— Problem statement —
Where the word "agent" shows up in the entries below, please copy the whole line.

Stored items
________________

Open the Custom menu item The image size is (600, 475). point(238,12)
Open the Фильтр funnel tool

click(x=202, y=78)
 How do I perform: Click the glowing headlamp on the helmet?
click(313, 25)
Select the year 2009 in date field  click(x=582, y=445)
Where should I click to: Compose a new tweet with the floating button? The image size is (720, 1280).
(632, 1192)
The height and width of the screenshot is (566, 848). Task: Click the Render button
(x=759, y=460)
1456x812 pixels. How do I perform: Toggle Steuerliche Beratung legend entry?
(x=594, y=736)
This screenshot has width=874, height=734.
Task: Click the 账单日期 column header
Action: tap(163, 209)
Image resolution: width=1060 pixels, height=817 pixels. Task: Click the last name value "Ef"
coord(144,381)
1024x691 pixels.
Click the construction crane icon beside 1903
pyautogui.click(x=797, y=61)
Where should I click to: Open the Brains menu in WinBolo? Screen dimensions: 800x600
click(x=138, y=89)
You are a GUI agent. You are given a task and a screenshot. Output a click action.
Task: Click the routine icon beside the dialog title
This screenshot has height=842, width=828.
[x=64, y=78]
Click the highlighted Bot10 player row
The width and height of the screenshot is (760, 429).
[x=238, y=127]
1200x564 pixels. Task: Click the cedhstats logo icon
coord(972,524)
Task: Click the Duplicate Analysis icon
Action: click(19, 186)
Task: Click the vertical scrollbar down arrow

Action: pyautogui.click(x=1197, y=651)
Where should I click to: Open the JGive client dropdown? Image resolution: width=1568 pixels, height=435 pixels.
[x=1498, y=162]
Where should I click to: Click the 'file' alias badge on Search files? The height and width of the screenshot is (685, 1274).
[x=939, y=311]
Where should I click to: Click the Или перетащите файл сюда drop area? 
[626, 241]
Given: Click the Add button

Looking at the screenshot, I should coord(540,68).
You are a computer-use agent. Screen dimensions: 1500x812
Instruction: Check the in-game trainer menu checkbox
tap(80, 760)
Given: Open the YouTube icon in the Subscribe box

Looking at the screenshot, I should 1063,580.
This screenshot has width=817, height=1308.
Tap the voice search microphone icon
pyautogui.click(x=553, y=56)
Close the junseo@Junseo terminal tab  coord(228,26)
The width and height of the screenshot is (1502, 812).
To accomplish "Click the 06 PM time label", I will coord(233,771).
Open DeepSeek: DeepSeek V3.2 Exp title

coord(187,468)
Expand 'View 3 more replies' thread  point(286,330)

________________

— Task output —
You are a GUI agent. You are given a task and a screenshot. Output a click action.
You are a computer-use agent. Screen dimensions: 1500x812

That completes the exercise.